Depending on the variability of text data images that your machine learning system may need to handle, your OCR neural net model could be very performant with off-the-shelf models that you didn't even fine-tune. Some of the multi-step architectures, such as the architectures showcased in the PaddleOCR tool or the CRAFT model with the VGG backbone, are leaps and bounds beyond the convolutional neural networks of ten years ago, which were so commonplace in computer vision and OCR tasks.
Experiment with several OCR libraries – and within those libraries, experiment with several model architectures, too – to see which are well-suited to your text recognition needs. Don't be afraid to augment your images while testing to make sure that your OCR choice is performant under a wide range of 'text conditions', e.g., augment training images with a tool like albumentations.
And finally, the OCR tools we showcased above all have active development communities on Github; ask questions in the respective development communities, and you can learn a lot from engineers and researchers who have been working in OCR for several decades as well as from new-comers to OCR and deep learning. Many of the skills you'll pick up optimizing and setting up deep-learning-based OCR pipelines are easily transferable to other computer vision tasks, so check out some of our other Reports on computer vision models!
Addendum
For an interesting analysis of Tesseract versus cloud provider's OCR tools - Amazon and Google - check out this paper hosted on the Springer Verlag website: OCR with Tesseract, Amazon Textract, and Google Document AI: a benchmarking experiment.

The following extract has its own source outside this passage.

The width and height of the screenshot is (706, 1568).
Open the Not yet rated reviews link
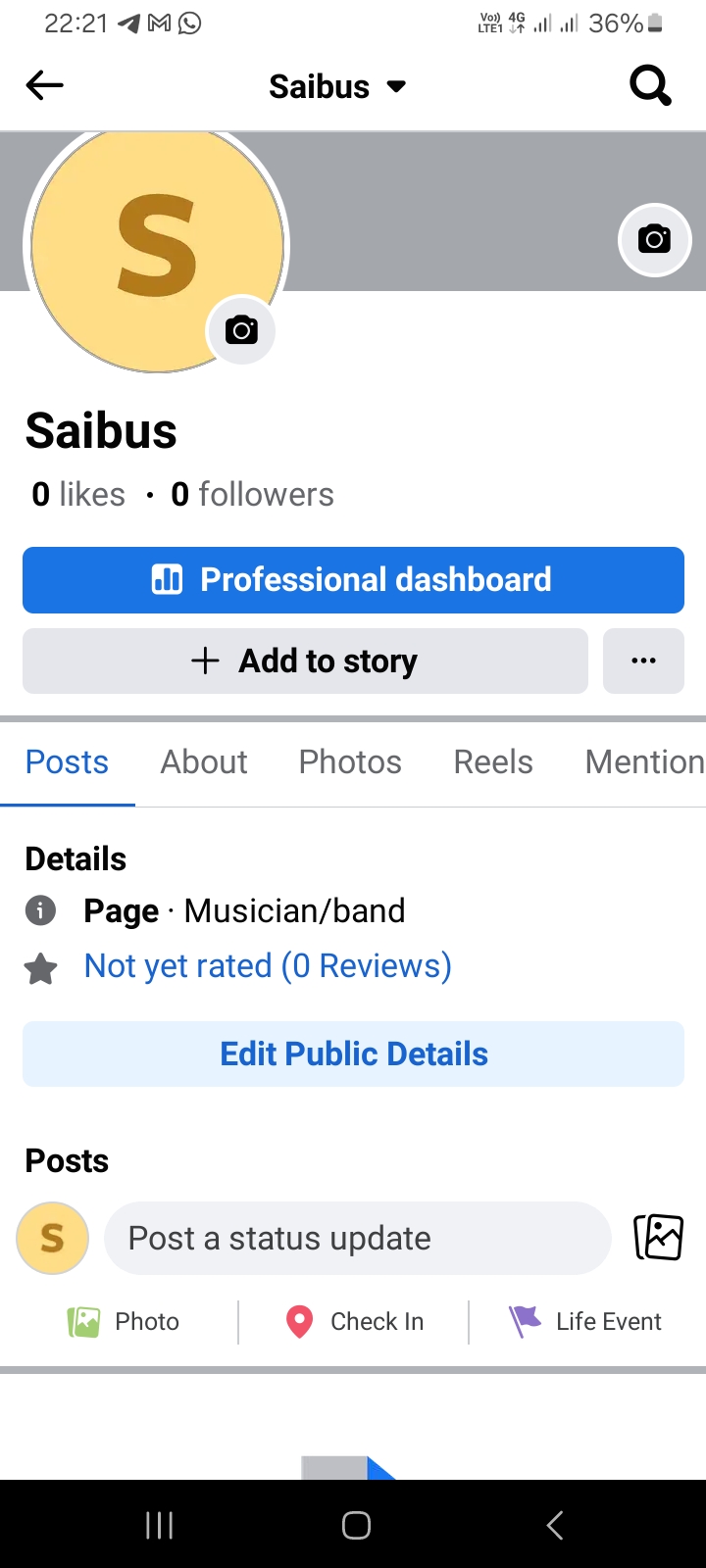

While cloud providers' OCR models aren't always fine-tunable, they can sometimes provide performance boosts over fine-tunable deep-learning-based OCR libraries because the cloud-based OCR tools were trained on such large volumes of data from varied sources. Cloud OCR tools have additional utility when it would be cost-prohibitive for you to come up with labeled training data to feed into your neural net OCR models during the fine-tuning process.
Additional Reading:
Information Extraction from Scanned Receipts: Fine-tuning LayoutLM on SROIE
An OCR demo with LayoutLM fine-tuned for information extraction on receipts data.
Train and Debug Your OCR Models With PaddleOCR and W&B
This article provides a quick tutorial on using the Weights & Biases integration in PaddleOCR to track training and evaluation metrics along with model checkpoints.
Information Extraction From Documents Using Machine Learning
In this article, we'll extract information from templated documents like invoices, receipts, loan documents, bills, and purchase orders, using a model.
YOLOv5 Object Detection on Windows (Step-By-Step Tutorial)
This tutorial guides you through installing and running YOLOv5 on Windows with PyTorch GPU support. Includes an easy-to-follow video and Google Colab.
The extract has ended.